Three months ago, fall semester seemed like the one thing college students could look forward to amidst the chaos of the COVID-19 pandemic. But as August approaches, the reality of a “normal” fall semester on campus looks more grim than it did in March.
Many schools have already released official plans for the fall of 2020 detailing how they see life on campus playing out. Schools like The University of Wisconsin-Madison and The George Washington University plan to bring college students back with modified calendars and enforcement of public health measures, while schools like USC recently reversed a previous decision and will now have mainly online classes. Georgetown University released their plan on July 7th, allowing only freshman students on campus for the fall of 2020 and all other undergraduates to take courses online.
Many of us college students have conflicted feelings on how we should go about the fall semester on campus. Part of me wants to be back on campus and have things be as close to normal as possible. The other part of me understands the threat of COVID-19 and that we can’t necessarily trust all college students to take every precaution necessary to protect the health of all students.
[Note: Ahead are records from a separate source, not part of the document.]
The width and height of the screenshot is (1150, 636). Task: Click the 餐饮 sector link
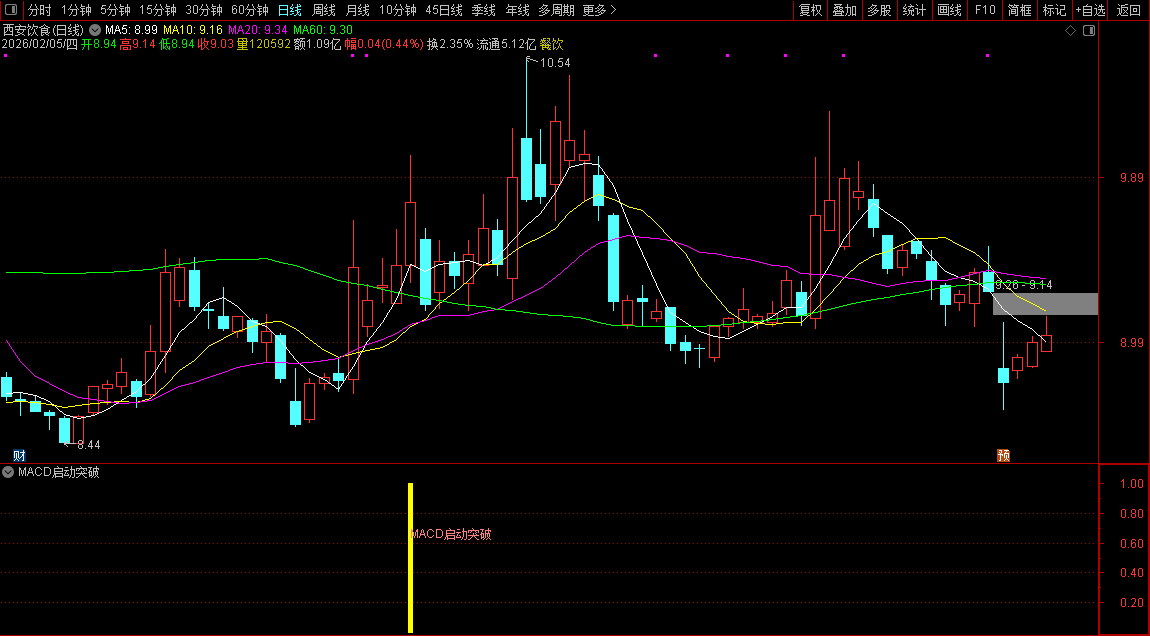point(552,44)
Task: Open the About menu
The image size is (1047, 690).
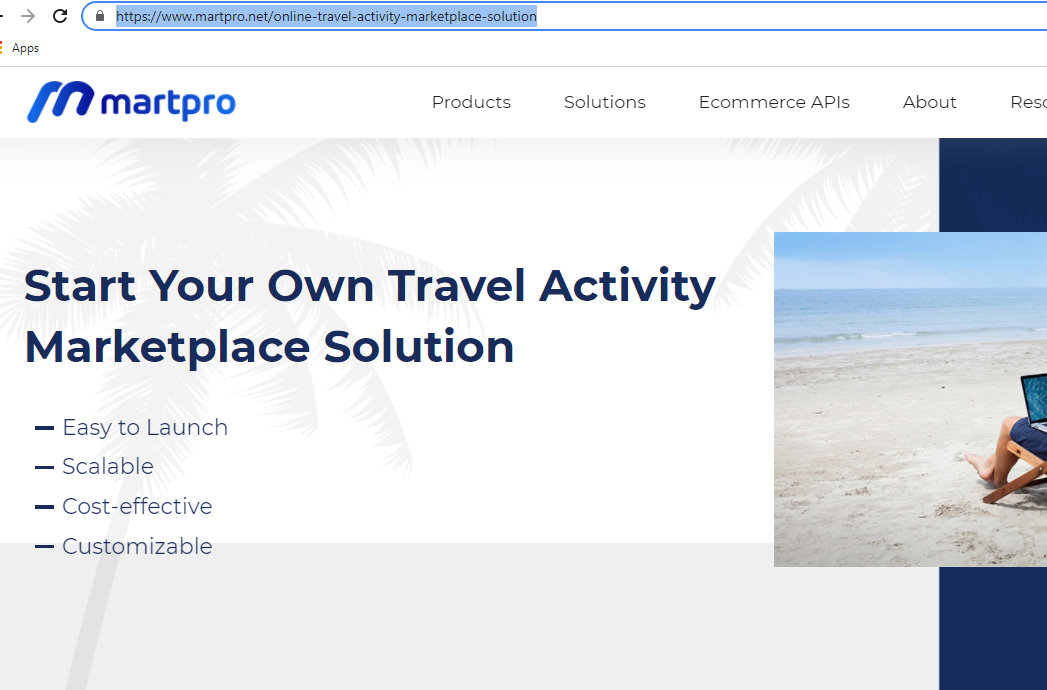Action: coord(929,102)
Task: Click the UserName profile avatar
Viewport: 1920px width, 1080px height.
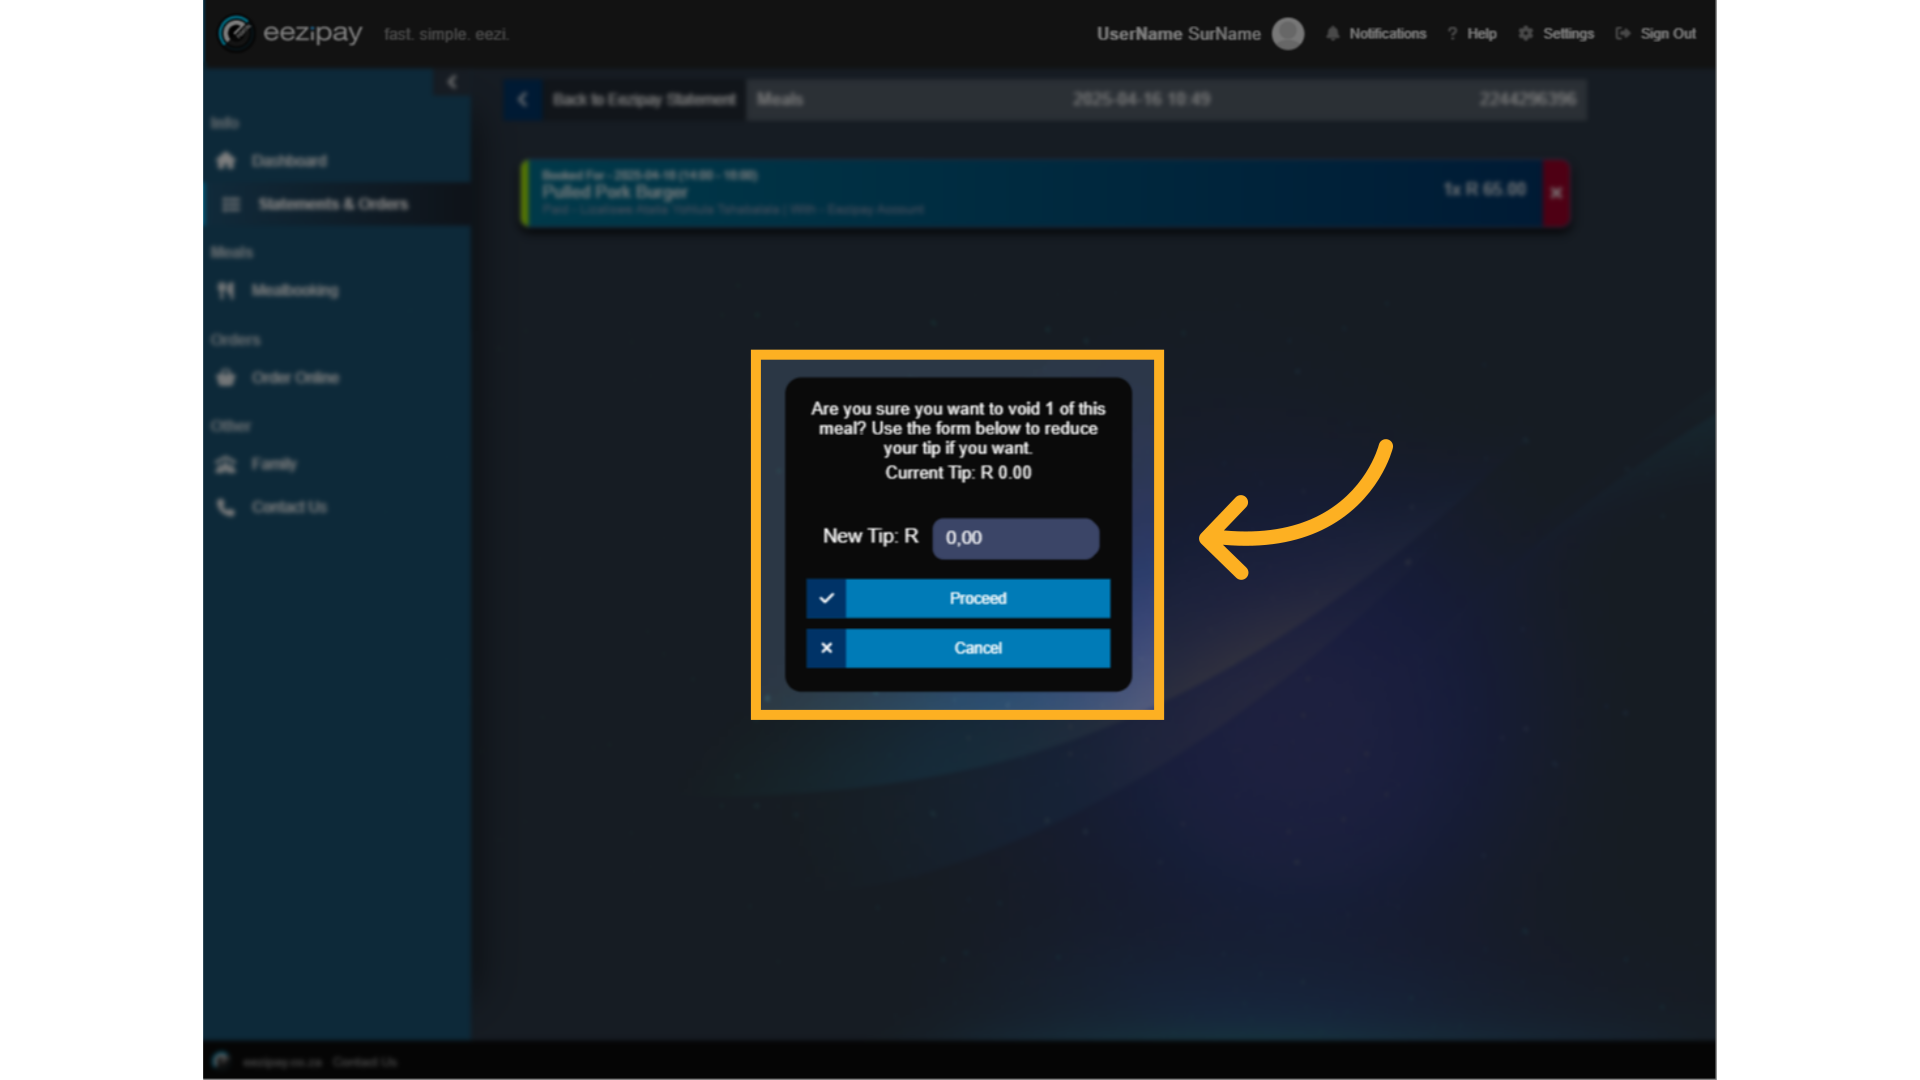Action: click(1288, 33)
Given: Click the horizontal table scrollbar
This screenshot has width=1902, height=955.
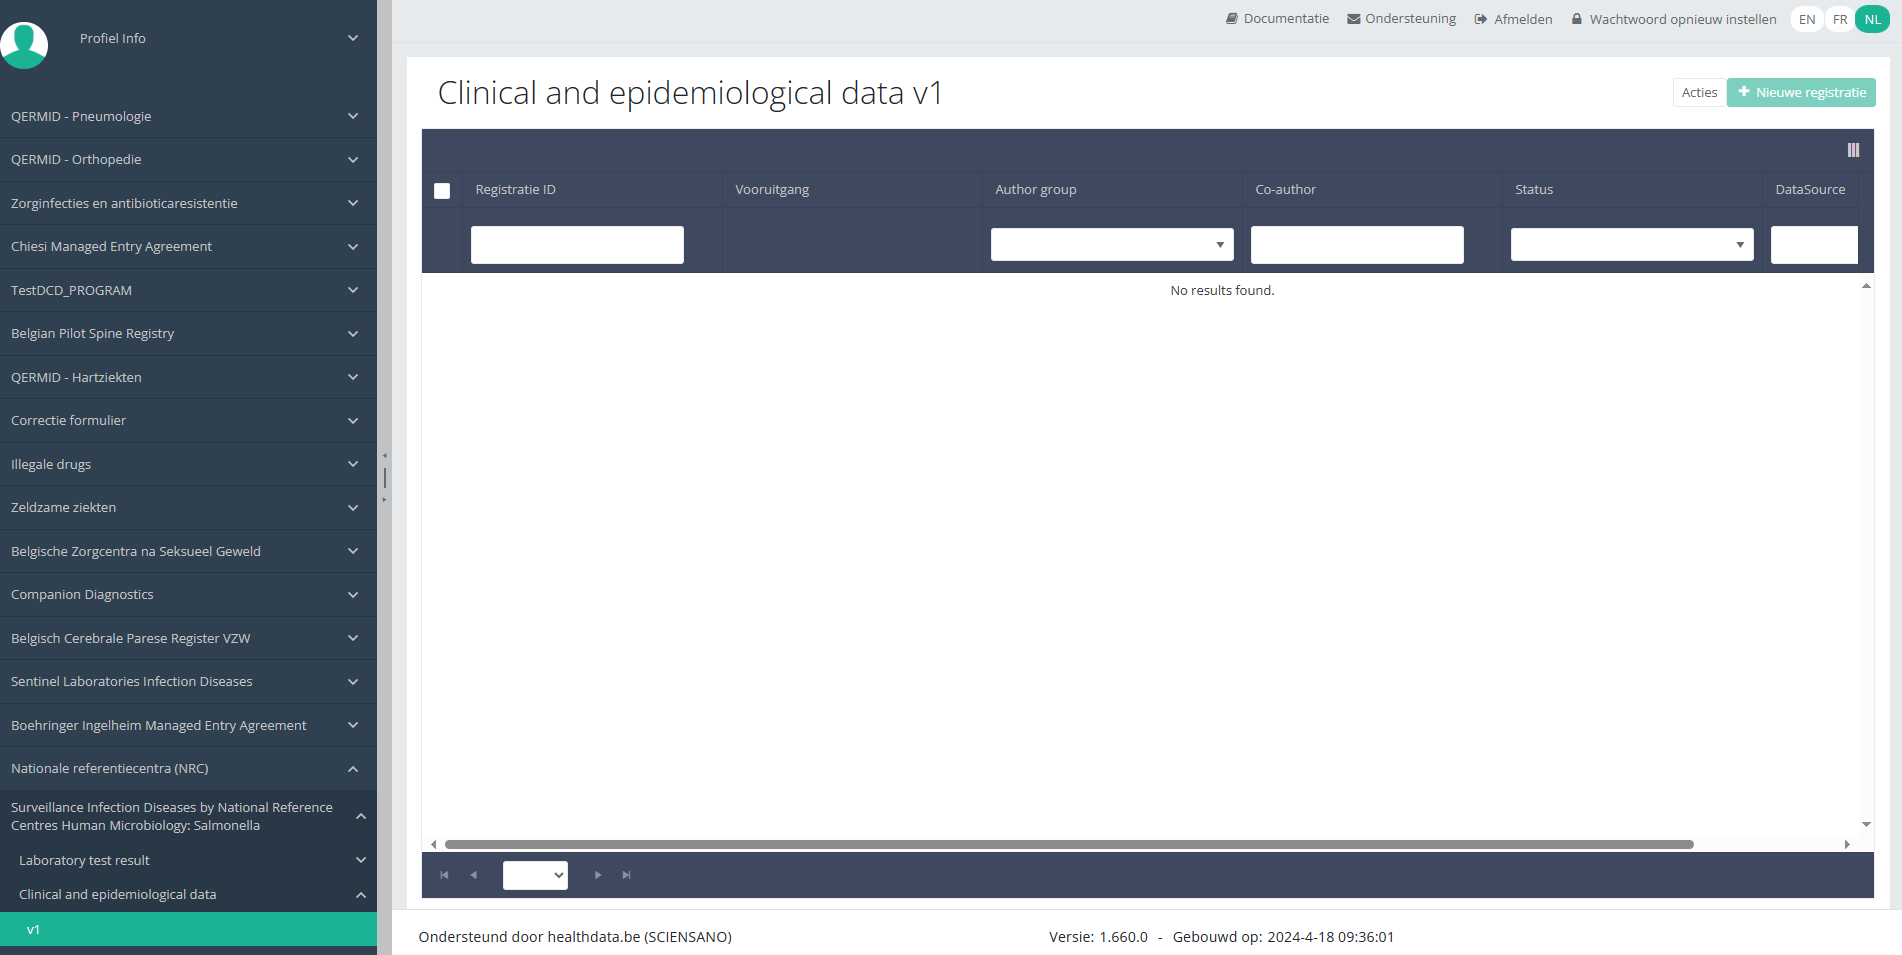Looking at the screenshot, I should click(1068, 845).
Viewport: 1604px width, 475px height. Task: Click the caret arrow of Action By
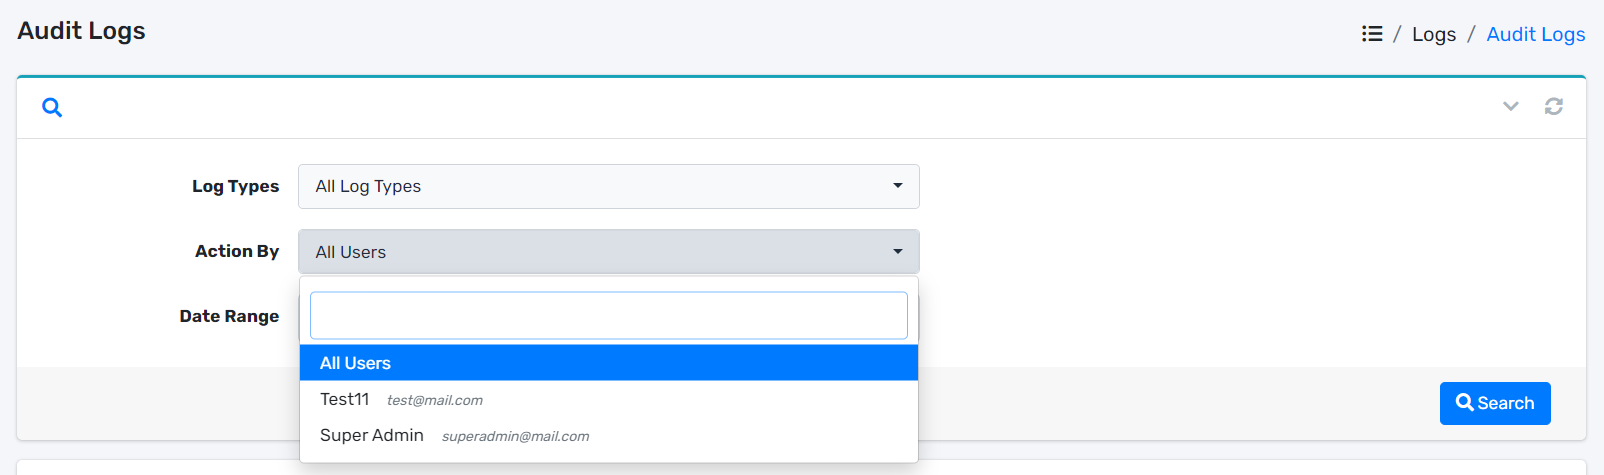click(897, 252)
A friend of mine sent me a link to a website that had an interactive article showing what on-campus instruction would be like from the perspective of either an undergraduate student or faculty member that are both at a greater risk for COVID-19. It shows an important perspective on why “normal” life just can’t work in the fall.
Another group of college students that must be kept in mind are those that have unstable home situations and would be at a greater risk mentally and physically if their semester was totally online. International students in the U.S. that attend universities that are fully online are at risk of deportation because of ICE's new regulations that prohibit any international student from attending school in the U.S. unless they have in-person classes.
To accommodate every student’s circumstances is a daunting task for colleges and universities. However, it must be done. A plan that favors students that are able to work from home or that are able to rise above university regulations to live off campus is a plan that is inherently discriminatory. As August nears, it is evident that many schools must reevaluate their plans in a way that can protect all college students from harms related or unrelated to COVID-19.
Lily Westover is in the Class of 2022 at Georgetown University.